Free [Ca2+] in the lumen of the sarcoplasmic reticulum (SR) is a critical factor controlling Ca2+-induced Ca2+-release (CICR). Ca2+-binding protein calsequestrin 2 (Casq2) located in SR lumen is important component in the regulation of CICR. One of the possible roles of Casq2 could be to prevent the depletion of the luminal Ca2+ stores during Ca2+ release. In order to modify the SR Ca2+ content we changed extracellular Ca2+ concentration in hearts from wildtype and Casq2 KO mice.
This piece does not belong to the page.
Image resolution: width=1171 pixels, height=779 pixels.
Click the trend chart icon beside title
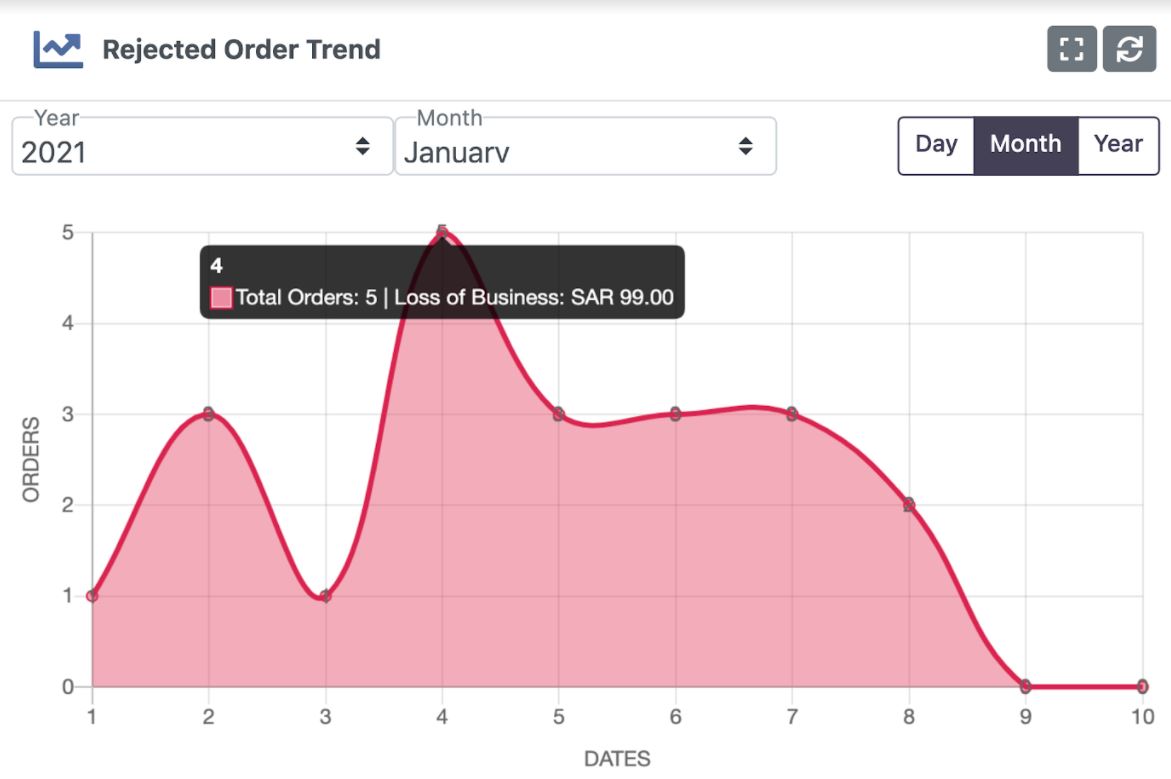tap(58, 49)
The dynamics of intra-SR Ca2+ depletion, myoplasmic free Ca2+ and time course of the action potentials (APs) were measured from the epicardial layer of murine hearts using Pulsed Local Field Fluorescence Microscopy. Lowering extracellular Ca2+ resulted in smaller amplitude of Ca2+ transients, acceleration of the restitution of CICR and diminishing Ca2+ alternans. The ablation of Casq2 led to noticeable changes in the dynamics of CICR especially at low extracellular Ca2+. The prolongation of the release can be explained by the modification of the properties of the ryanodine receptors (RyR2) in the absence of Casq2. The restitution of CICR, which was already accelerated by low extracellular Ca2+ was even faster in hearts of KO mice. In addition, the decline in cytosolic Ca2+ level observed in response to low extracellular Ca2+ was more pronounced in KOs. APs (conducted in the presence of blebbistatin) display a prolongation of the phase 2 of cardiac APs at 37°C as extracellular Ca2+ was decreased. Interestingly, an opposite effect was observed at room temperature (21°C). In conclusion, the results obtained on transgenic mice lacking Casq2 suggest that this protein can be engaged in controlling amplitude of CICR not only as a Ca2+ buffer but also a modulator of RyR2.